British membership organisation

The Poetry Society is a membership organisation, open to all, whose stated aim is "to promote the study, use and enjoyment of poetry". The society was founded in London in February 1909 as the Poetry Recital Society, becoming the Poetry Society in 1912. Its first president was Lady Margaret Sackville.

From its current premises in Covent Garden, London, The Poetry Society publishes The Poetry Review, a poetry magazine. Established in 1912, its current editor is the poet Wayne Holloway-Smith, who succeeded Emily Berry in 2023. Berry herself succeeded Maurice Riordan in 2017. Fiona Sampson was the magazine's editor from 2005 to 2012.

In 2011, "with the help of some initial funding from Arts Council England's Poetry & Young People Project", the poet Holly Hopkins helped set up the Young Poets Network arm of the society, which now focusses on supporting poets "up to the age of 25." The poet Jayant Kashyap called it "the best place for young poets based anywhere in the
world."

◆ **Problem set**
1) Condense the paragraph of the Poetry Society text that begins "From its current premises" into a short list that keeps its main facts.
2) Swap "magazine" for "journal" and give the Poetry Society text again from "British membership organisation" to "2005 to 2012.".
3) Carry on the text about the Poetry Society from the point where it stops.

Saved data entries
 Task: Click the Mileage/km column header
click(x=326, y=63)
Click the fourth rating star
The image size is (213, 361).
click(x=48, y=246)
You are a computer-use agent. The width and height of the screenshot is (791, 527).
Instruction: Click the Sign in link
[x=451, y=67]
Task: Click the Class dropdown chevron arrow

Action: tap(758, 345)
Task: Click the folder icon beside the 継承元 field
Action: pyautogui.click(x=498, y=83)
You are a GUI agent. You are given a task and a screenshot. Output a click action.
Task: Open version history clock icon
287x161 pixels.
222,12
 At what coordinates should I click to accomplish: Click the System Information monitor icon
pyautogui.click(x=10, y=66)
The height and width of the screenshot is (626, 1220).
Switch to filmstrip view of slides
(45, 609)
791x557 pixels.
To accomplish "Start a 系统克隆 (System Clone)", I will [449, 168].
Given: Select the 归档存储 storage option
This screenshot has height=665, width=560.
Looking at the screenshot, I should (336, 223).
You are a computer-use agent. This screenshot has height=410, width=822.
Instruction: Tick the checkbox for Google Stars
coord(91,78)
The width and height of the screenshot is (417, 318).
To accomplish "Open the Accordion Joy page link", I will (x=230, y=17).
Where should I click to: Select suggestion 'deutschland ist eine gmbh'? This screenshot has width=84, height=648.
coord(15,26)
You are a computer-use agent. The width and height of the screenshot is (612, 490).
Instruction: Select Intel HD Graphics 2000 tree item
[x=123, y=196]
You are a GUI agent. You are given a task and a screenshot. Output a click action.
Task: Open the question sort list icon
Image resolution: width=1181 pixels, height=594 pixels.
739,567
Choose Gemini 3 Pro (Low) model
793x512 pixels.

◆ **Solved problems**
1)
- The Poetry Society publishes The Poetry Review, a poetry magazine established in 1912, from its premises in Covent Garden, London.
- The current editor is the poet Wayne Holloway-Smith, who succeeded Emily Berry in 2023.
- Berry succeeded Maurice Riordan in 2017.
- Fiona Sampson edited the magazine from 2005 to 2012.

2)
British membership organisation

The Poetry Society is a membership organisation, open to all, whose stated aim is "to promote the study, use and enjoyment of poetry". The society was founded in London in February 1909 as the Poetry Recital Society, becoming the Poetry Society in 1912. Its first president was Lady Margaret Sackville.

From its current premises in Covent Garden, London, The Poetry Society publishes The Poetry Review, a poetry journal. Established in 1912, its current editor is the poet Wayne Holloway-Smith, who succeeded Emily Berry in 2023. Berry herself succeeded Maurice Riordan in 2017. Fiona Sampson was the journal's editor from 2005 to 2012.

3)
==Current Leadership==
President: Roger McGough

Vice Presidents: Simon Armitage, Carol Ann Duffy, Ian McMillan (poet), and Hugo Williams.

==Past Presidents and Associated Poets==
Past presidents and key affiliated figures of the UK Poetry Society include:

Lady Margaret Sackville (First President)

Dannie Abse,

Basil Bunting,

John Heath-Stubbs,

Paul Muldoon,

William Plomer,

Ronald Ross,

Jo Shapcott

==Awards==
The society organises several competitions, including the British National Poetry Competition, the Foyle Young Poets of the Year Award, The Popescu Prize, The Ted Hughes Award for New Work in Poetry and the Geoffrey Dearmer Award. The society also ran the Alice Hunt Bartlett Prize from 1986 to 1997.